One year ago, Orlando local girl Stephanie, a minor, highlighted her personal trauma in a segment on HuffPost Live entitled “How The Families Of Sex Offenders Cope”
This segment was talking with families of convicted sex offenders, and the effects that the conviction has had upon them. Many times the families of the offenders are overlooked as additional victims in the wake of these crimes. These families experience extreme amounts of loss as well and yet they are very slow to speak out because of the shame that accompanies the issue.
Stephanie wanted people to know her story to give hope to others who may be going through this – and that a local non-profit organization, The Lovely Project was integral in her healing process
The Lovely Project exists to empower girls with the knowledge of their Value, Voice, and Valor regardless and to spite their life’s circumstances. Their website highlights Lovely Like Me stories which are true, of girls with whom they have personal relationships, in order to bring hope to others who many be currently dealing with some the same situations. Topics range from: cutting, bullying, rape, parental drug abuse, divorce, molestation, and other relevant issues to teen girls today. Stephanie’s story was first published on TLP’s website under a pseudonym, at her request.
Huffpost Live, through a web search found her story and contacted TLP who then approached Stephanie and her mother to see if they would be interested in this opportunity to share on this national platform.
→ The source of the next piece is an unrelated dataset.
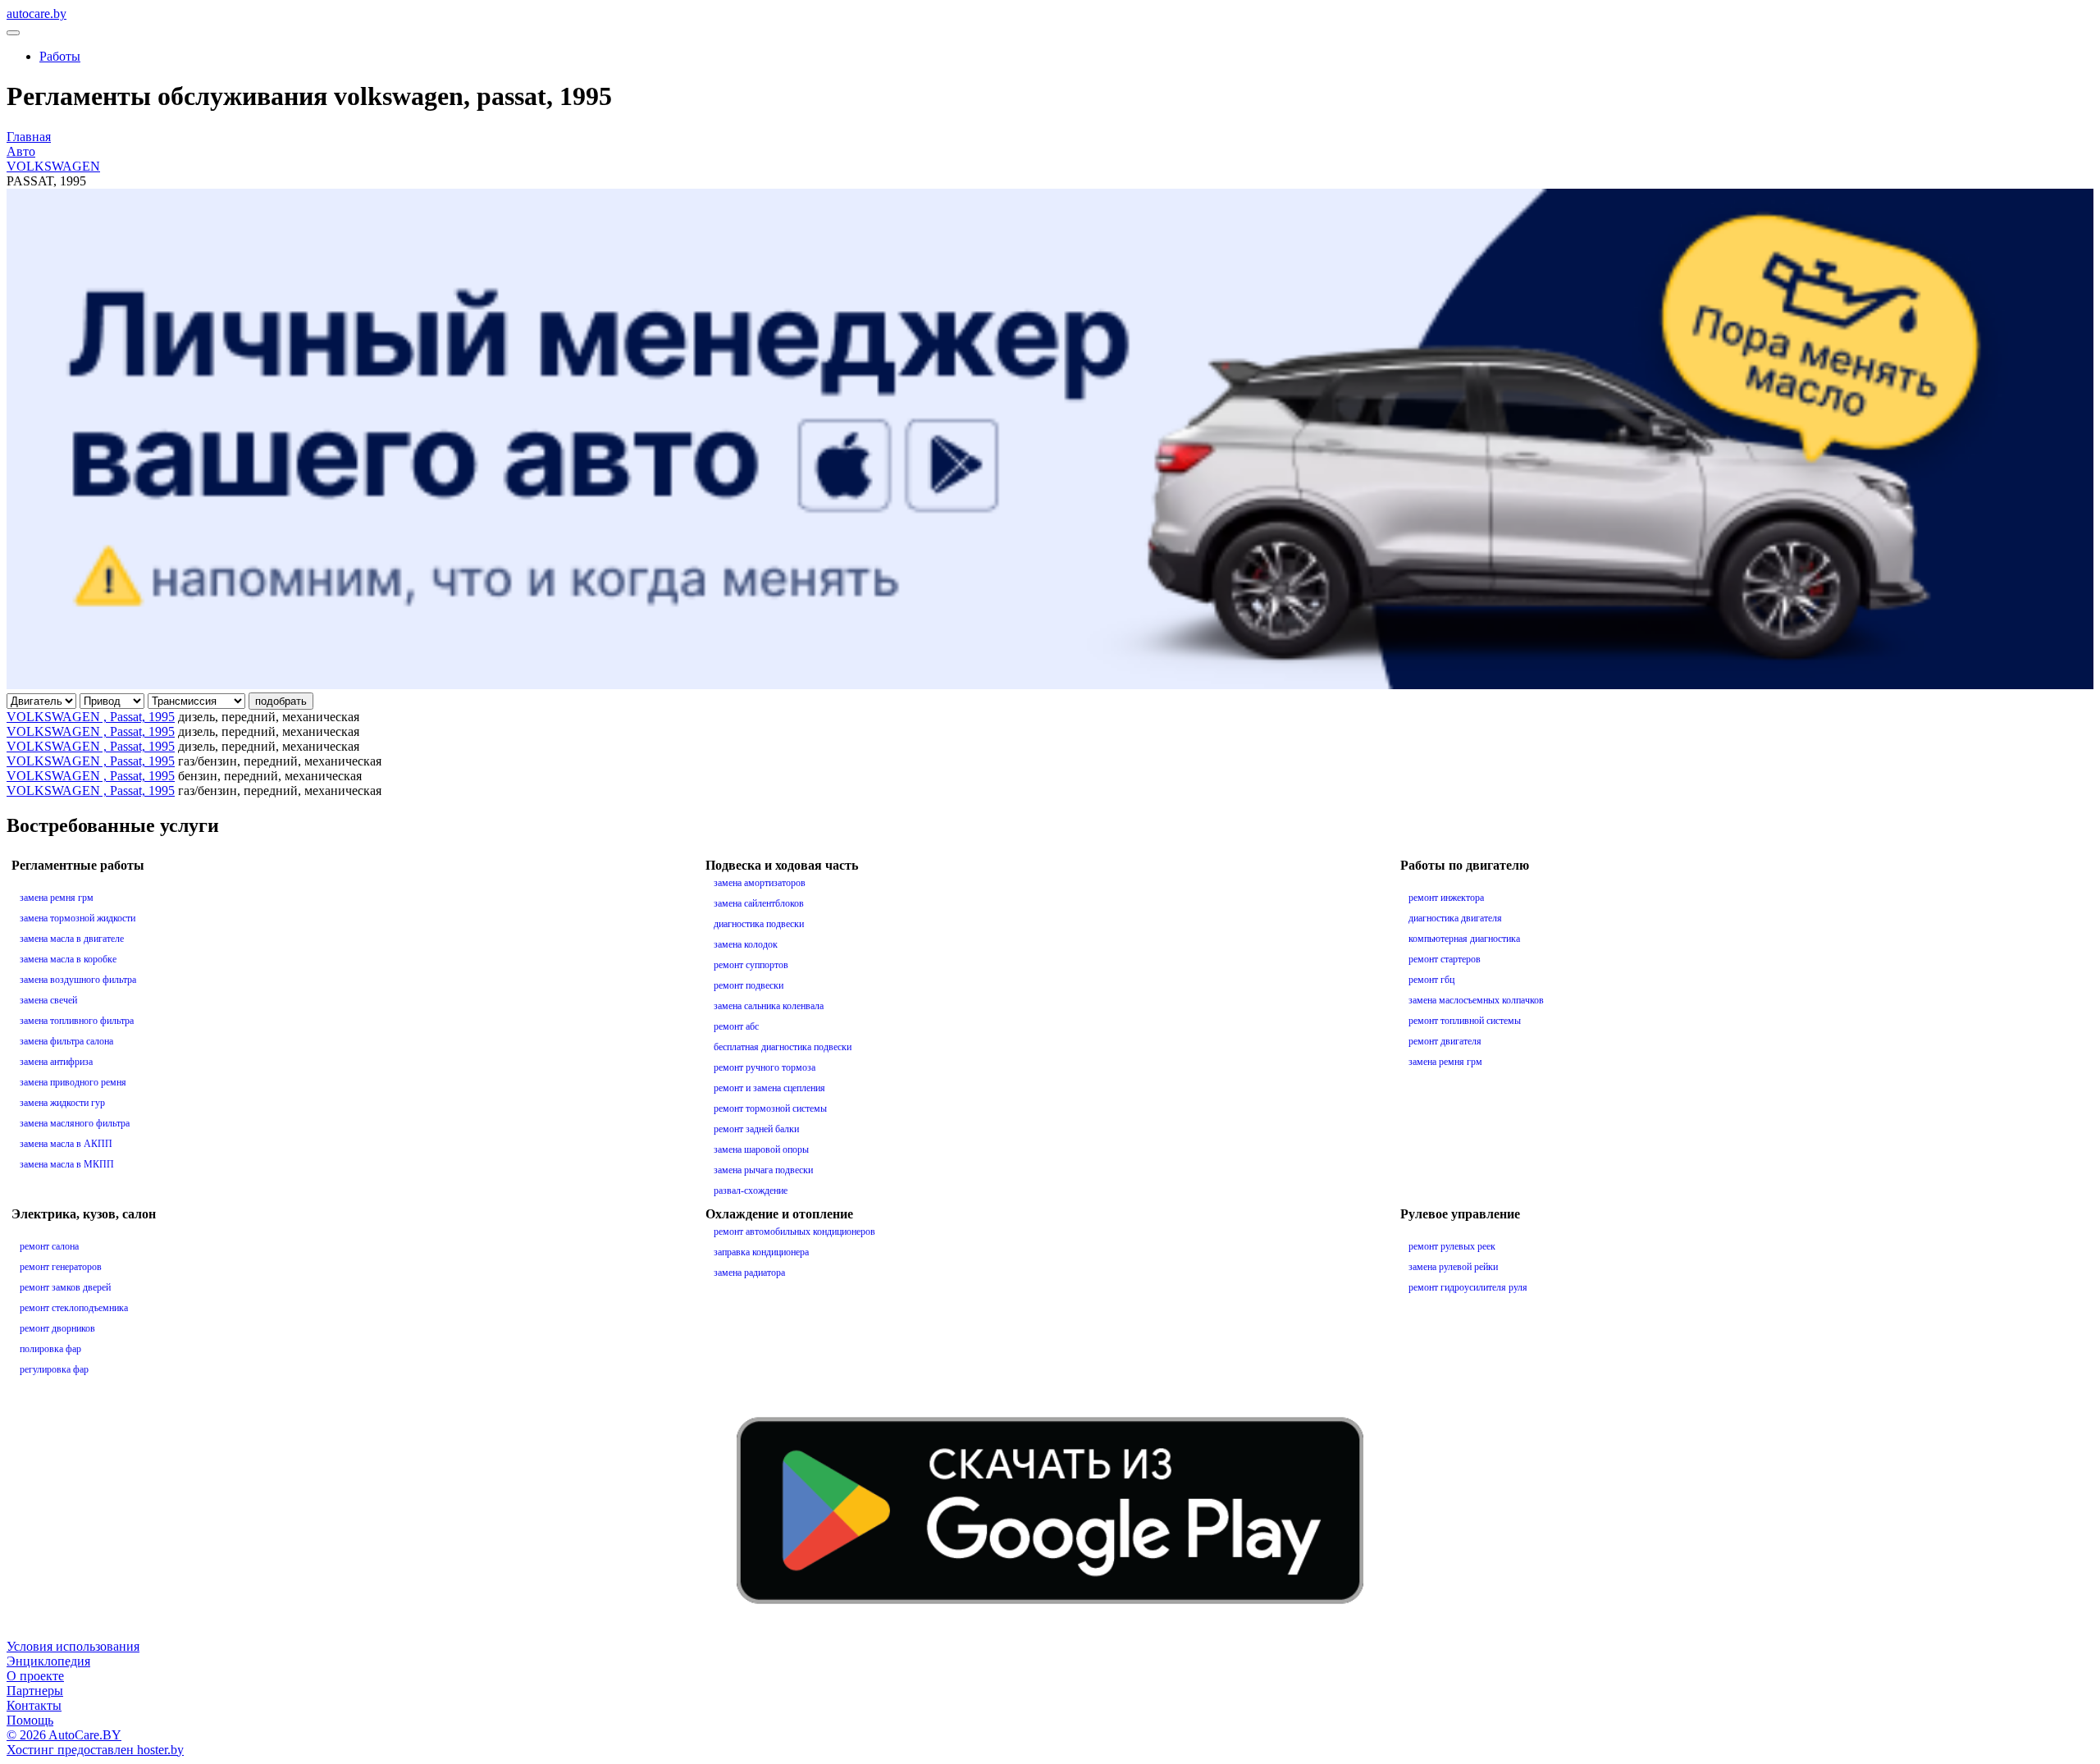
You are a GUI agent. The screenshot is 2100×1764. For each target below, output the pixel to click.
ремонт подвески (748, 985)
Not only was she willing to come out publicly, but she also was willing to put a face to her story and so the Lovely Project republished the article with her actual name, to coincide with the live broadcast.
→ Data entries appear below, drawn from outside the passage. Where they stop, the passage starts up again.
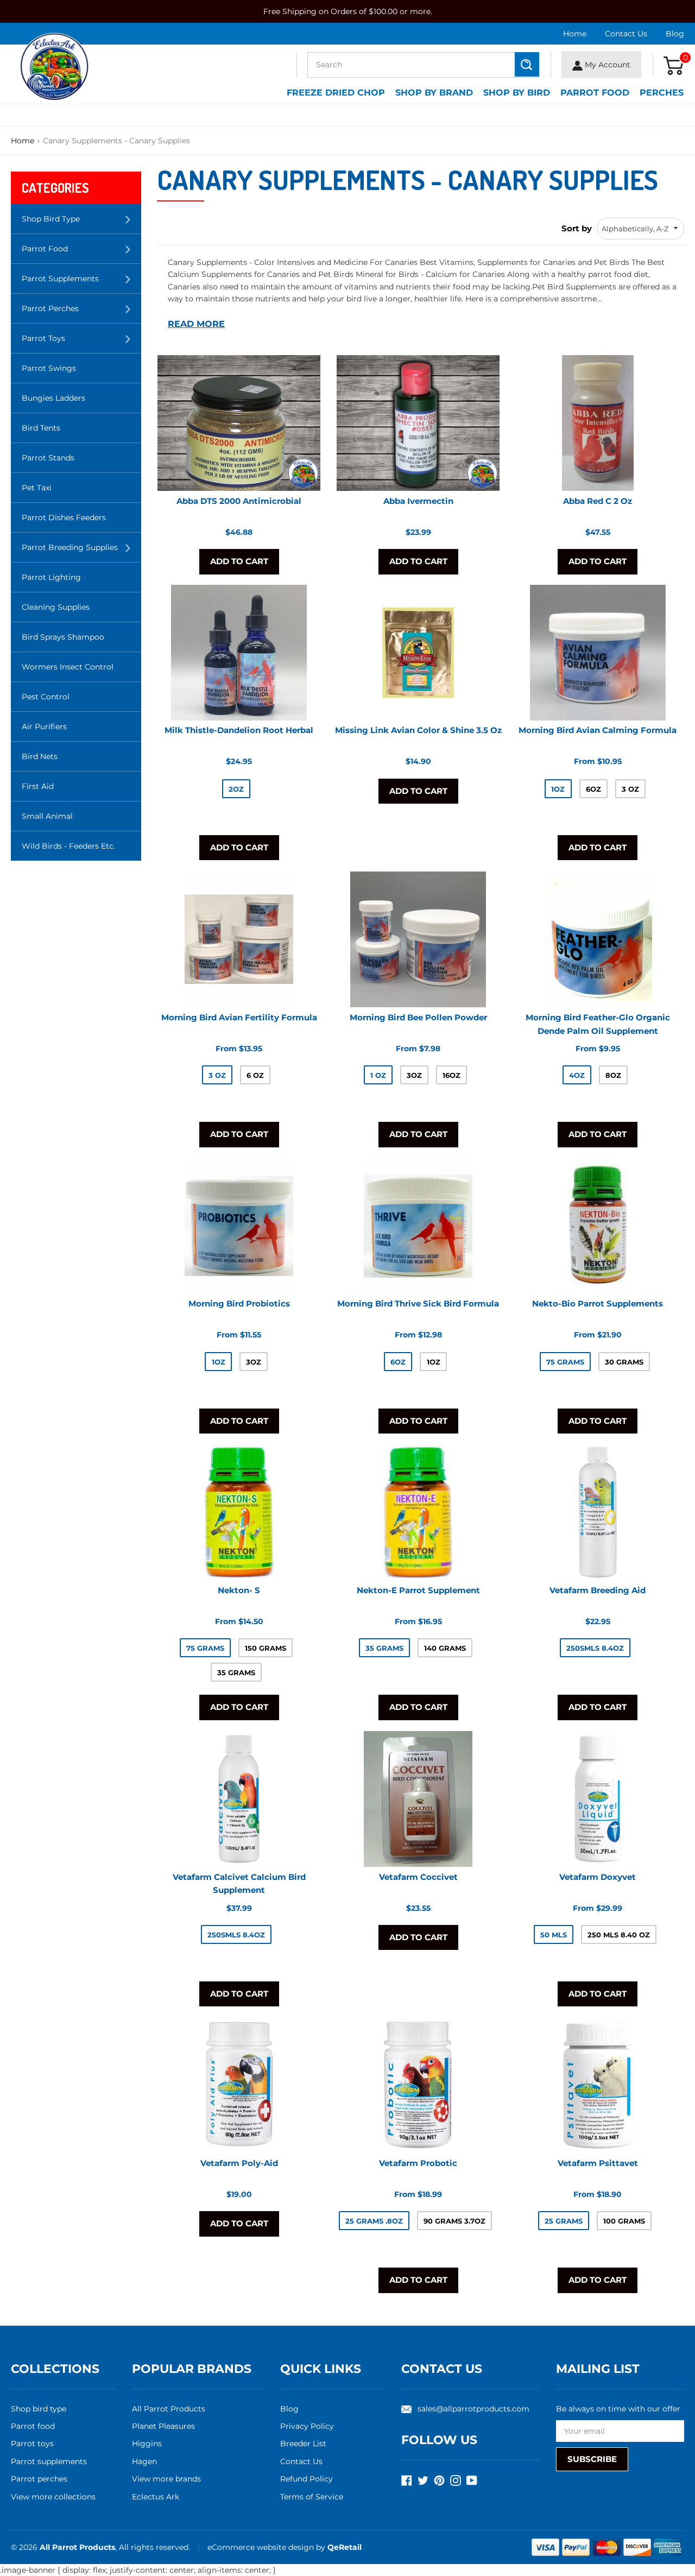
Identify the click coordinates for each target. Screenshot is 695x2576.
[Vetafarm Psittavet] (598, 2085)
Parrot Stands (48, 458)
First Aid (38, 786)
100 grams (624, 2221)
Through this experience, Stephanie was able to tell her story to an even broader audience.
She became emotional while reliving the details of the police showing up at her home where she and her brother were alone. They were there to arrest her father for viewing child pornography on the internet. The police proceeded to search her home, confiscate items and question Stephanie and her brother, all while Stephanie tried unsuccessfully to reach one of her parents via telephone. She went on to explain how it devastated her family after her father was incarcerated.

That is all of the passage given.